Introduction to Multiple Linear Regression

Linear regression models are used to analyze the relationship between an independent variable (IV) or variables and a dependent variable (DV), a.k.a the predicted variable. If only one predictor variable (IV) is used in the model, then that is called a single linear regression model. However, the model will not be robust in design and will have little to no explanation power because in the real world there is no 1 variable that can fully explain, or predict, an outcome. Most commonly, the model will have multiple IVs which will make it a multiple linear regression model. Lets take a look at the equation formula for multiple linear regression:

Y = Β0 + Β1X1 + Β2X2 + ΒnXn + ei

Where:

  • Y = outcome variable (dependent variable)
  • Β0 = constant coefficient (Y-intercept)
  • Β1X1 = is the coefficient and known constant for variable 1, respectively
  • Β2X2 = is the coefficient and known constant for variable 2, respectively
  • ΒnXn = is the coefficient and known constant for variable n, respectively
  • ei = error

For every variable in the regression model, the model will add a ΒnXn term in the model. The “n” will notate the number of the IV. Okay, that’s enough of a primer for now. Don’t worry is this doesn’t make much sense to you now. The model will be filled in later with numbers from the example data which will make the picture more cohesive.
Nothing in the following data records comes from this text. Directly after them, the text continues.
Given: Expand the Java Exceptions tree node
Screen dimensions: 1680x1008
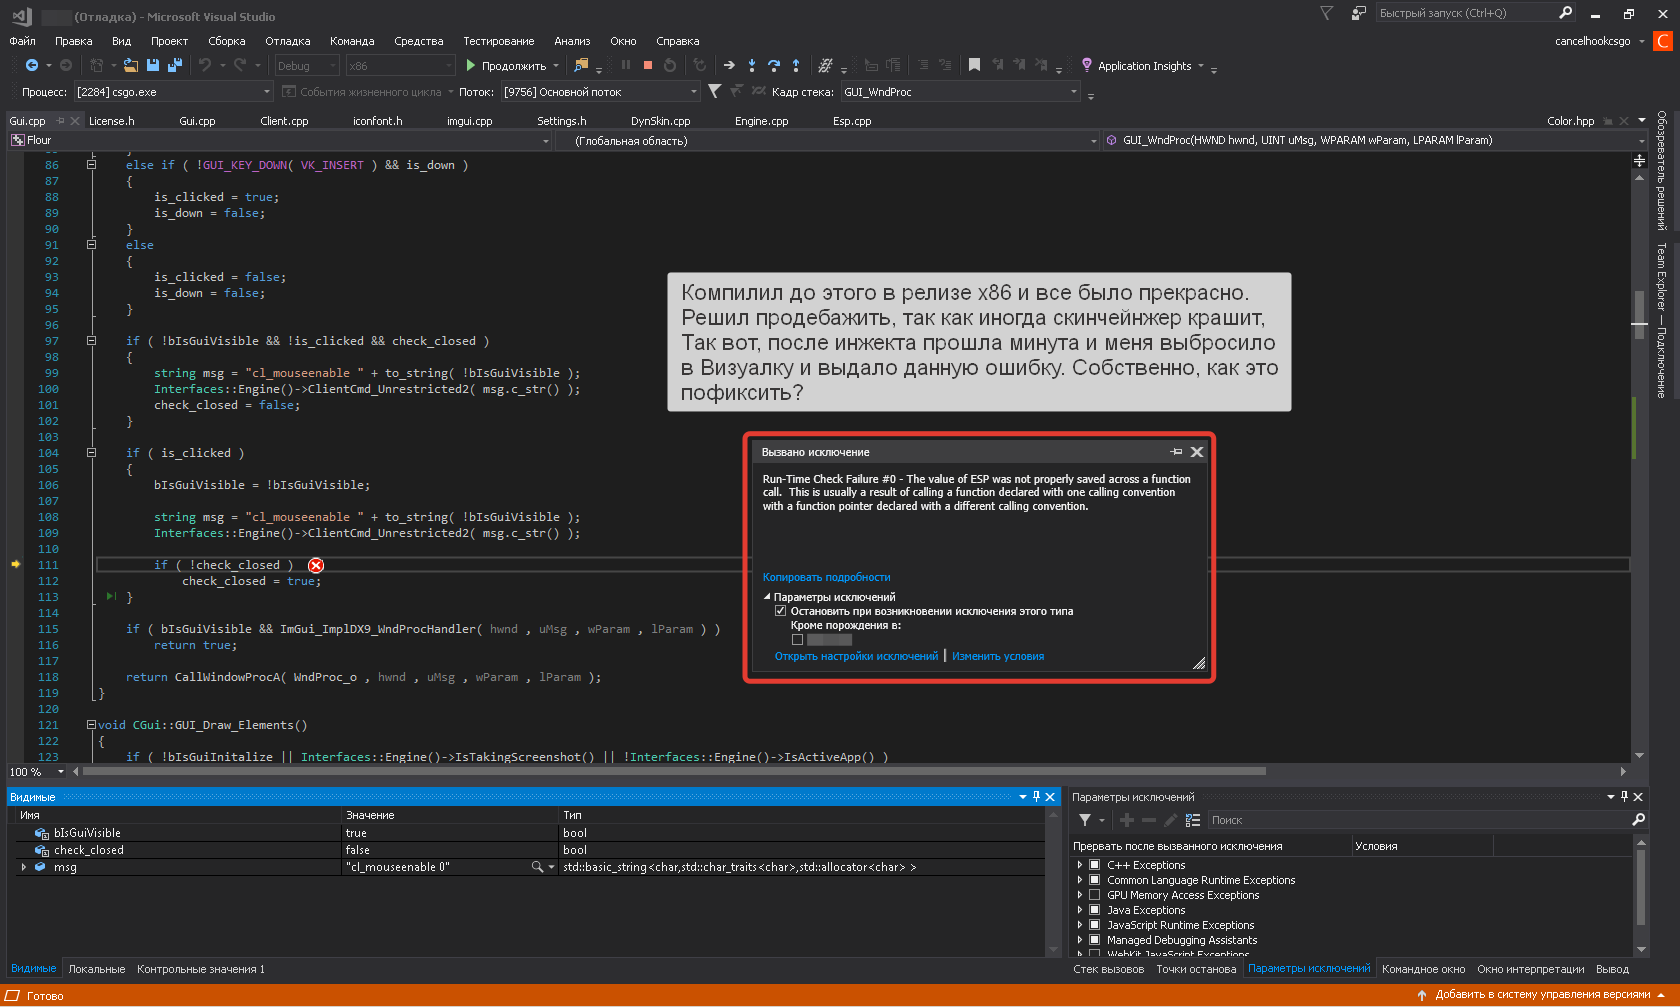Looking at the screenshot, I should click(x=1080, y=910).
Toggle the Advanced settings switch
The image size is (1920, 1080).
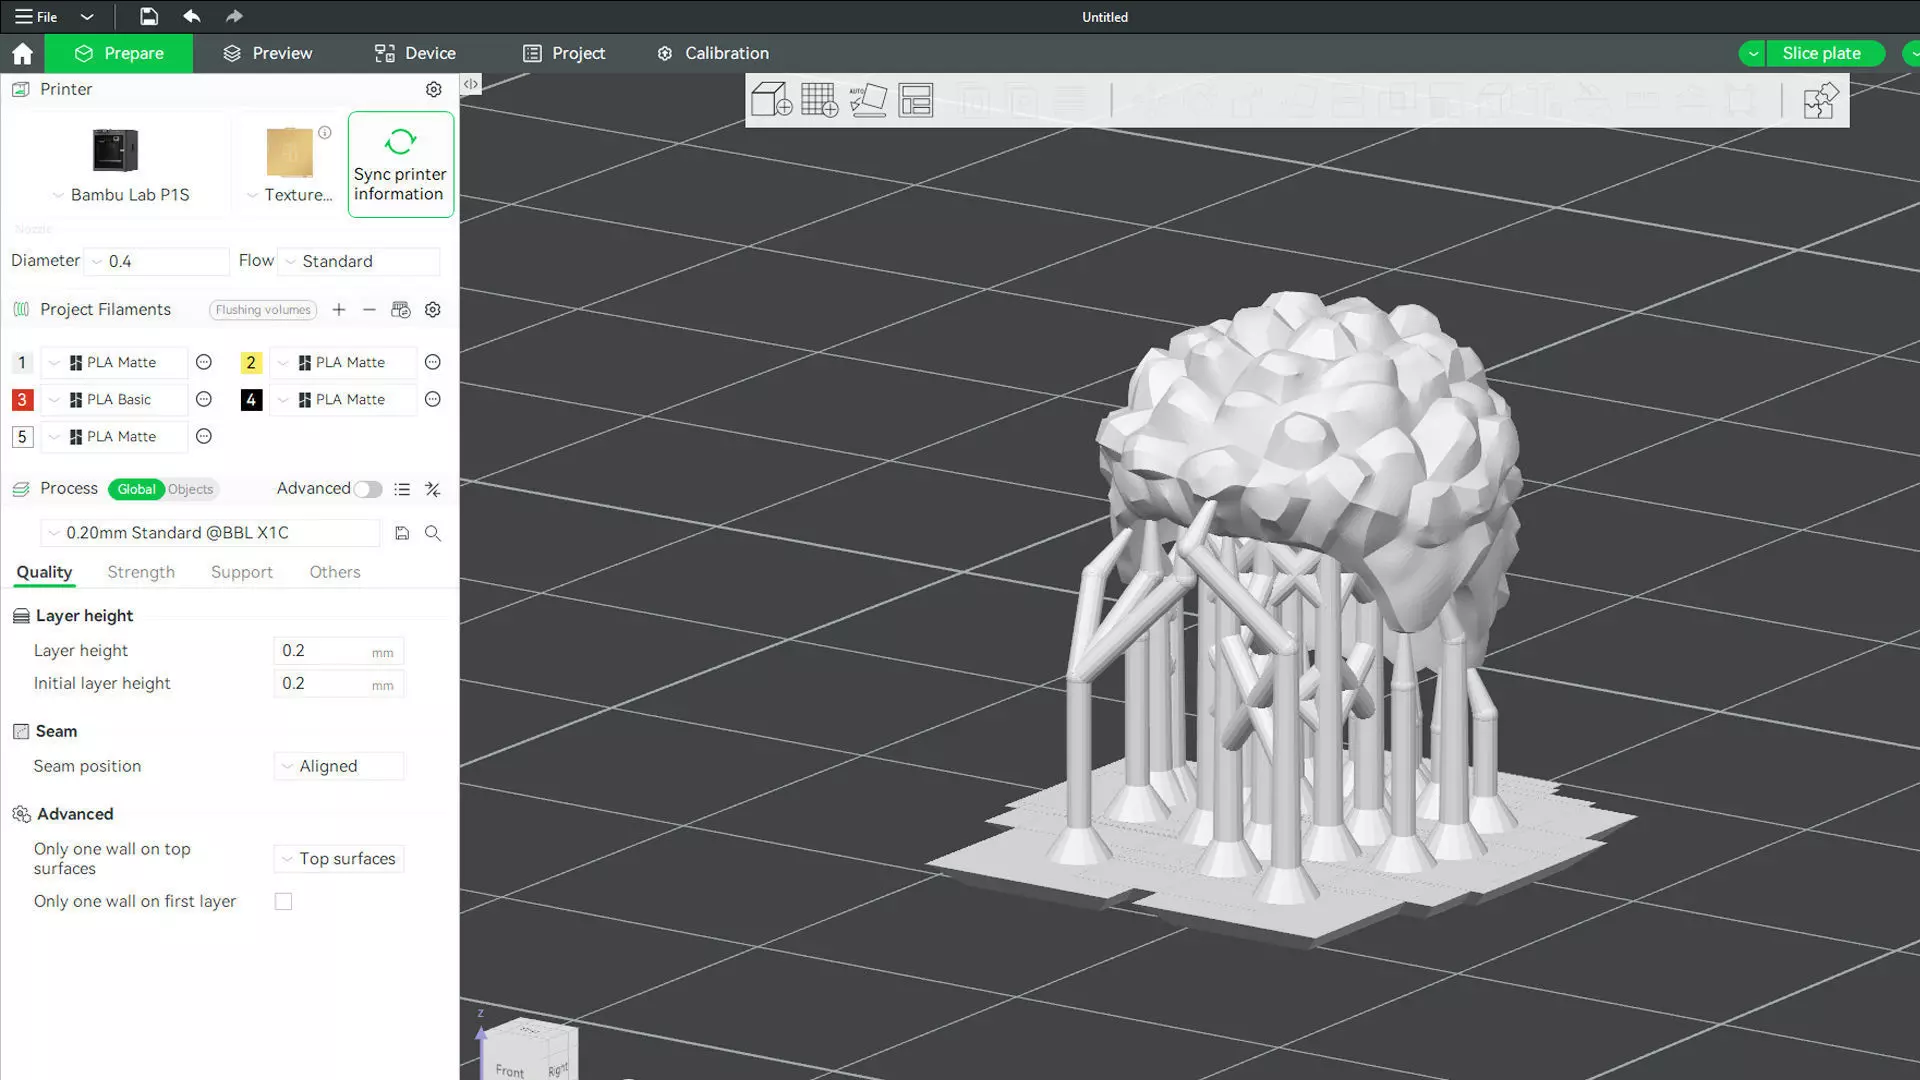368,489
Multiple linear regression has assumptions just like all other parametric approaches. It is often time not possible to test the assumptions before running the model. Therefor, model diagnostics should be ran after fitting the model to test the following assumptions:

  • Data must not have multicollinearity
  • The residual errors should be approximately normally distributed
  • Homoscedasticity
  • Independence of errors

Often times when using real world data, there will be violations. If the residuals violate the assumptions of homoscedasticity and/or normality, then you can try transforming the data or using a robust regression model (discussed below). If no transformations or corrections are made to the data/model, then one will have difficulties generalizing the model to the population, i.e. the findings should be limited to the sample used.

Data used in this section

Data in this section is from Kaggle.com from the user Miri Choi. Link to the original data set can be found here. This data set contains information on insurance premium charges, age, sex, BMI, number of children, smoker status, and region. The question being asked is, what are the most influential predictors of insurance premium charges? This makes the DV be the insurance premium charge and the IVs are the other variables in the data.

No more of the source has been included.